DICKINSON, Texas (AP) — A grassy lawn under a few shade trees is not the ideal place to amputate a horse’s leg.
Dr. Ric Redden, a world-renowned veterinarian who has specialized on horse’s feet, knew this, but he also knew that you do what you can with what you have.
“A lot of things can happen,” Redden said. “But if you worry about all the things that can go wrong, you’d never get started.”
The Galveston County Daily News (http://bit.ly/1847JTc ) reports a group of nearly 20 curious veterinarians, veterinary students, farriers and horse enthusiasts stood Monday in the shade provided by trees at the Equine Recovery Center in Dickinson.
In the middle of the group was Redden, in a blue scrubs top and Wrangler jeans, and nearby was a 16-year-old quarter horse named Indio.
The stallion was a bit woozy and unstable — from the drugs and from the fact that he was missing his back left hoof and part of his leg.
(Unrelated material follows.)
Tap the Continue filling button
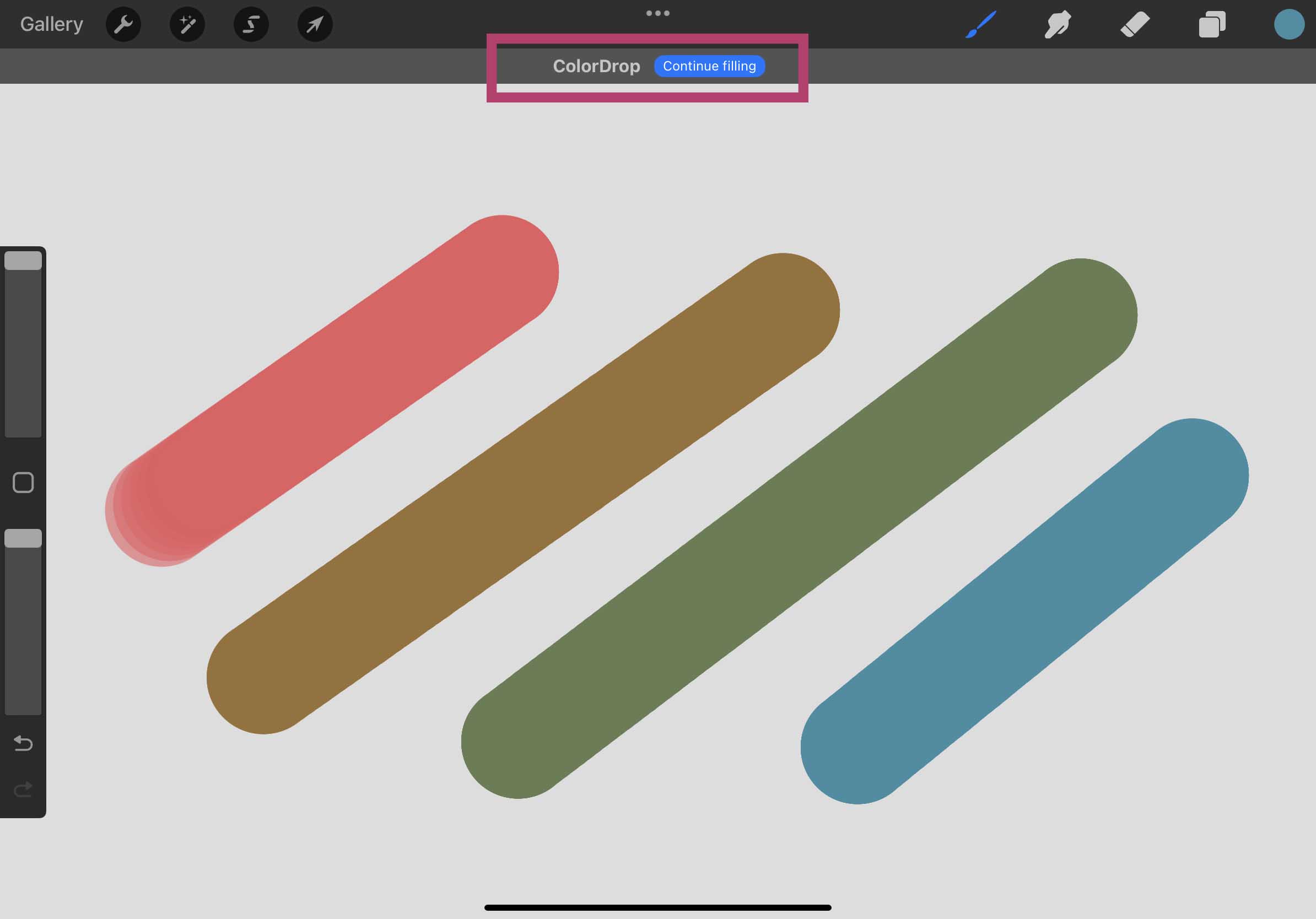Screen dimensions: 1316x919 point(709,66)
In its place was a black cast.
The horse was only moments from going to the ground, and Redden wanted all those who were there to watch and help to know the ground rules.
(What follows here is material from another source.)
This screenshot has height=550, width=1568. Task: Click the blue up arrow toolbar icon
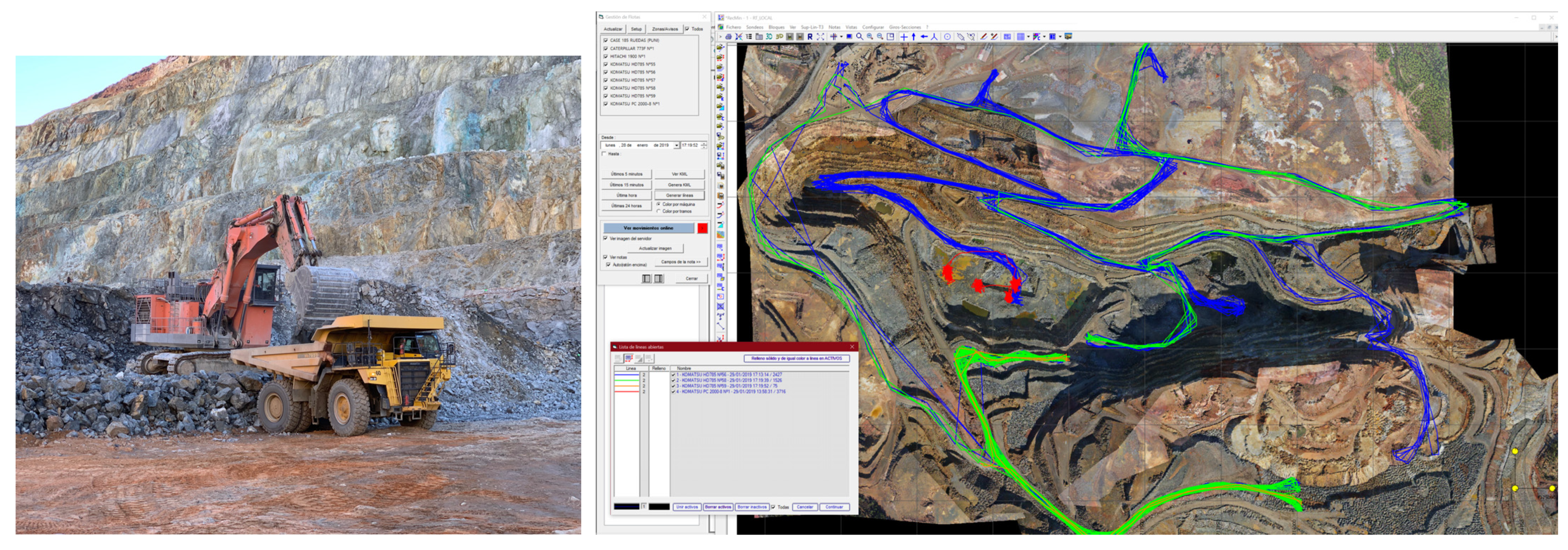[914, 36]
Once the procedure started, he wanted everyone to be completely quiet, he said.
No side conversations or chatting.
“I want to be totally concentrated on what I’m doing,” Redden said.
The horse, Indio, had kicked through a stall wall weeks before and severely damaged his left rear leg. The hoof was already gone, and Indio was walking on a cast.
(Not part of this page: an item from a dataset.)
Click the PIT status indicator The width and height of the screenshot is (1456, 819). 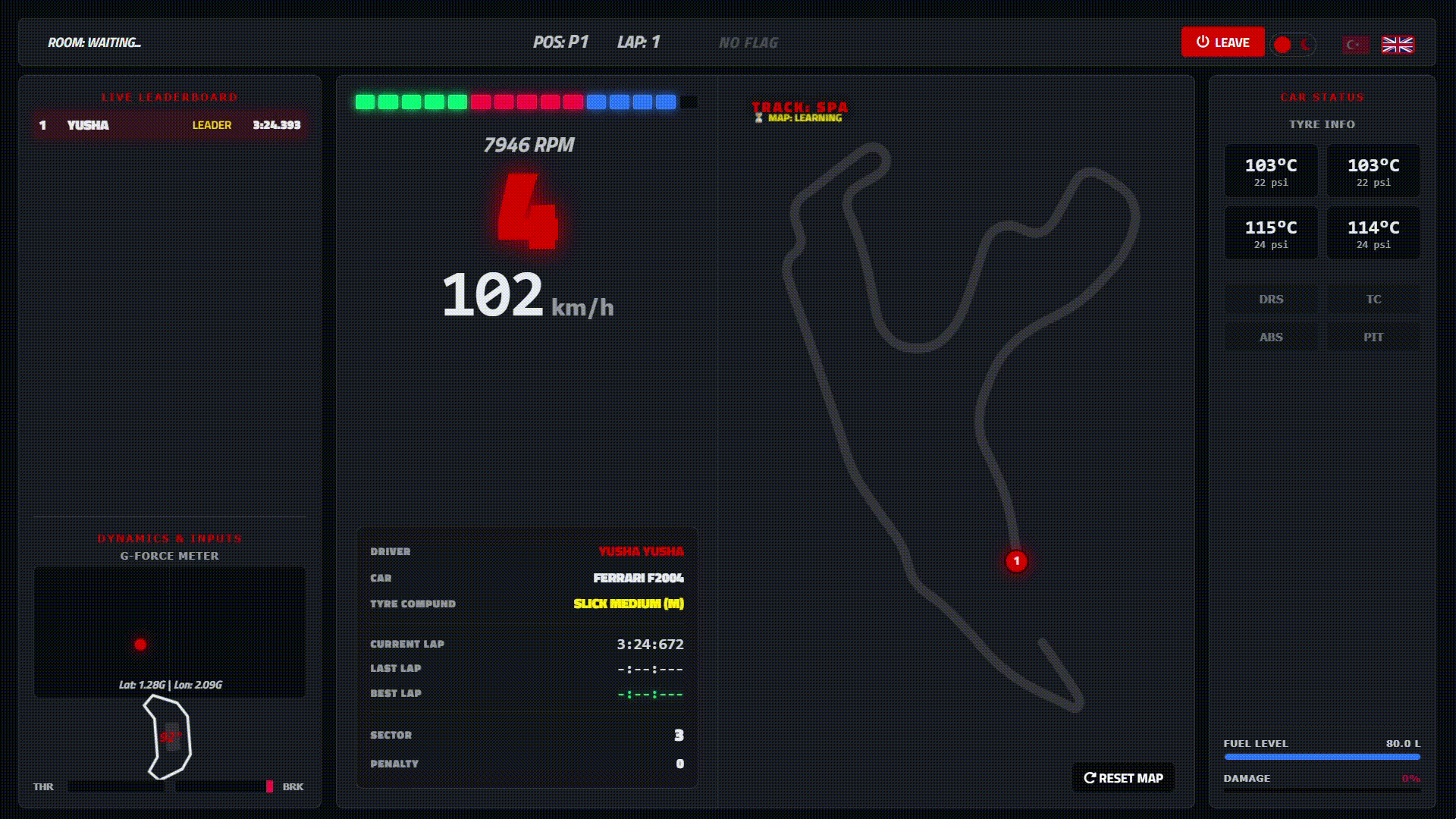[1373, 337]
Redden said he planned to remove one of the lower leg bones, possibly take a piece of a healthy hoof frog, the piece of the hoof that acts as a cushion and shock absorber, to graft onto the remaining stump and then drill two pins into the cannon bone that the cast, and then the prosthetic leg, will be built around.
But Redden knew that once the cast came off, there were plenty of things that could go wrong.
This was the 55th time in his nearly 40-year career that he would perform this type of operation, he said. When he first started attaching prosthetics to horses, he was one of the pioneers in the field. Many of the techniques and tools used, Redden invented and modified.
He started working with horses as a farrier, changing the shoes on his own horse when he didn’t have the money to hire someone else. He would eventually work his way through veterinary school as a farrier. Based out of his practice in Kentucky, Redden has traveled the world working on horses’ feet and has written a book on laminitis in horses.
Before the operation begins, the gauze, scalpels, drills and various other tools are laid out on tables.
“Think fast but move slow,” he tells the group of veterinarians and students who will be helping. “Because if you really get in a hurry doing this stuff, sometimes it can get real hairy. I can tell you some real hairy stories.”